What we’ll do: Tell NetworkManager to stop managing /etc/resolv.conf, then write a minimal resolver with no search list and ndots:1, pointing at your internal DNS. In this environment, doing this on the DNS server host was enough because it’s the choke point for lookups.

Copy-paste fix (replace 192.168.8.10 with your DNS IP):

# Stop NetworkManager from managing resolv.conf
mkdir -p /etc/NetworkManager/conf.d
cat >/etc/NetworkManager/conf.d/dns-none.conf <<'EOF'
[main]
dns=none
EOF
systemctl restart NetworkManager

# Write a minimal resolver (no search, try literal names first)
cat >/etc/resolv.conf <<'EOF'
nameserver 192.168.8.10
options ndots:1
EOF

How to verify quickly:

# Should show exactly the two lines you wrote
cat /etc/resolv.conf

# The absolute form (trailing dot) must resolve internally
getent hosts oauth-openshift.apps.bm.tayyabtahir.com.

# The non-absolute form should also resolve to your internal VIP now
getent hosts oauth-openshift.apps.bm.tayyabtahir.com

If suffixing still appears: your host’s FQDN is supplying a default domain. Either make the hostname short or force an “empty” search.

# Option A: short hostname (no dots)
hostnamectl set-hostname bastian

# Option B: explicitly set root search (prevents meaningful suffixing)
nmcli con mod ens33 ipv4.dns-search "." ipv6.dns-search "."
nmcli con down ens33 && nmcli con up ens33

OpenShift sanity checks (once DNS is sane):

oc get co authentication console -o wide   # auth/console should recover
POD=$(oc -n openshift-console get pod -l app=console -o jsonpath='{.items[0].metadata.name}')
BASE=$(oc get ingresses.config/cluster -o jsonpath='{.spec.domain}')
oc exec -n openshift-console "$POD" -c console -- \
  curl -sI --max-time 8 --cacert /var/oauth-serving-cert/ca-bundle.crt \
  https://oauth-openshift."$BASE"/healthz   # expect HTTP/1.1 200 OK

Notes you might need:

Pods have their own resolver. If a workload still plays games with suffixes, set pod DNS options:

spec:
  dnsConfig:
    options:
      - name: ndots
        value: "1"

or env var: RES_OPTIONS=ndots:1.

If you must keep a search domain on clients but want to “catch” doubled names at your dnsmasq, add VIP answers:

# /etc/dnsmasq.conf
address=/.apps.bm.tayyabtahir.com/192.168.8.28
address=/apps.bm.tayyabtahir.com.bm.tayyabtahir.com/192.168.8.28
systemctl restart dnsmasq

Reducing/avoiding public wildcards (*.bm.tayyabtahir.com) removes a whole class of “wrong but valid” answers.

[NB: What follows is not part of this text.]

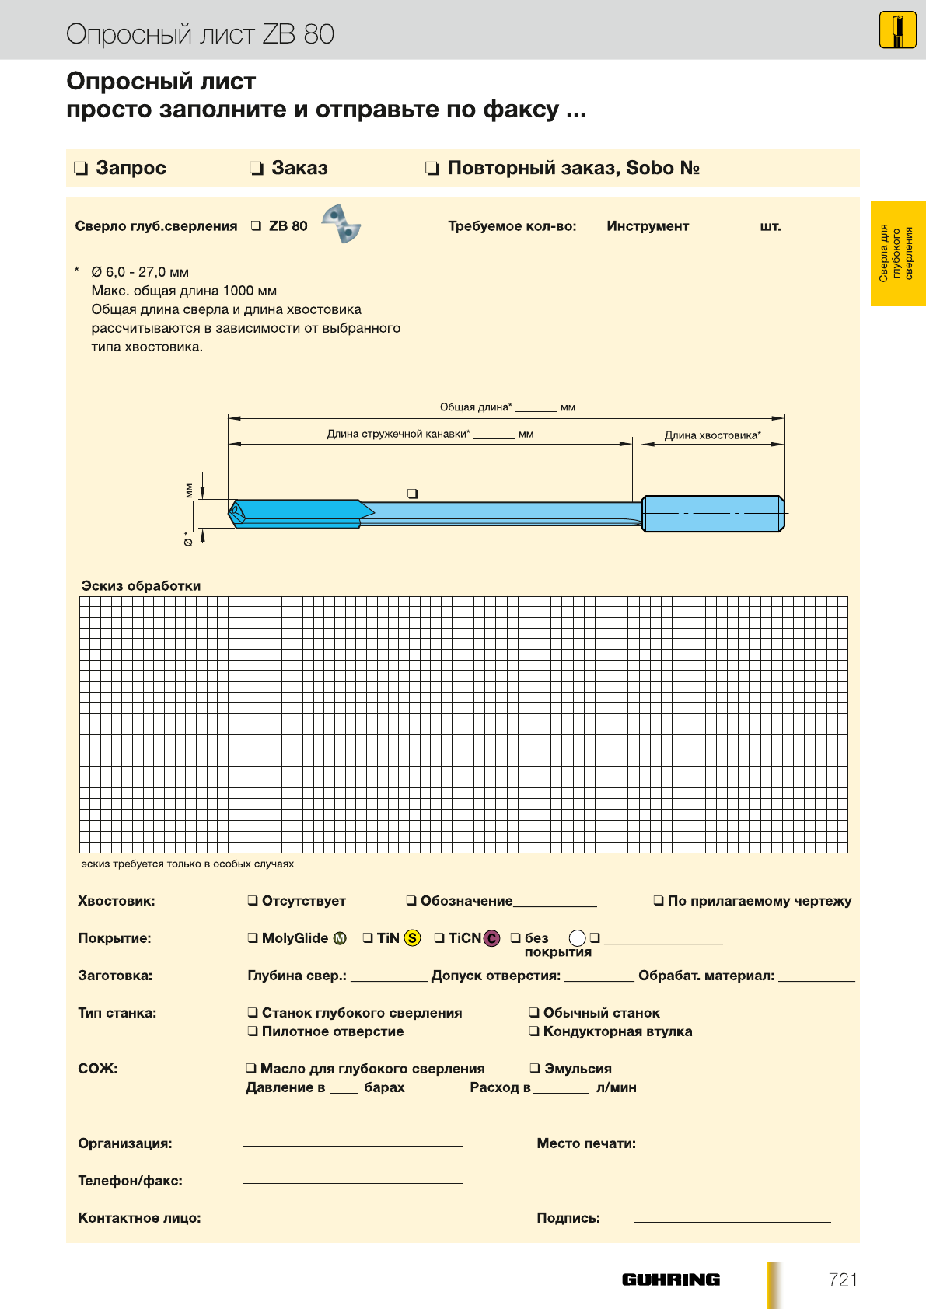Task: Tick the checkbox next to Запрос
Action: [81, 169]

Rollback (if you ever want NM to manage DNS again):

rm -f /etc/NetworkManager/conf.d/dns-none.conf
systemctl restart NetworkManager
# /etc/resolv.conf will be regenerated from DHCP/NM

FAQ

Q: Why not just set ndots:1 and keep search? A: You can. It makes the resolver try the literal name first. But if the first try fails or your app uses short names, the search domain still applies. Removing NM control of resolv.conf and omitting the search list eliminates surprises.

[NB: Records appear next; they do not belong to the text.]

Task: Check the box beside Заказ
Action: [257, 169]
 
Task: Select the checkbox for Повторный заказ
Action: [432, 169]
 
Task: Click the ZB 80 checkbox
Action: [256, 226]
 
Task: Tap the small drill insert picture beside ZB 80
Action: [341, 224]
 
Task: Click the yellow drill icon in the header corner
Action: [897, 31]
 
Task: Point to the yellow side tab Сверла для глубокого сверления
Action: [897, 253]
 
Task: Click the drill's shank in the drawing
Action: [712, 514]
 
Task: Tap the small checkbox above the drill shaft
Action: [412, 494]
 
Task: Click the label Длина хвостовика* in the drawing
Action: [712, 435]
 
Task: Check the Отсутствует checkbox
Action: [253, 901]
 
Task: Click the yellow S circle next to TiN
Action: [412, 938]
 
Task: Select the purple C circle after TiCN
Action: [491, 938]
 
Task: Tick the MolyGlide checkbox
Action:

Q: Why did doing this only on the DNS server fix my cluster? A: In this environment, the DNS server host was the choke point that ultimately answered (or forwarded) app/route lookups. Ensuring it never appended/forwarded accidental, doubled names prevented the wrong answers from being cached/propagated. In other topologies you may also need to adjust clients/pods.

Q: What about public wildcard DNS? A: If feasible, narrow or remove public wildcards (*.bm.tayyabtahir.com). That stops “wrong but valid” answers from the Internet when a doubled name escapes your network.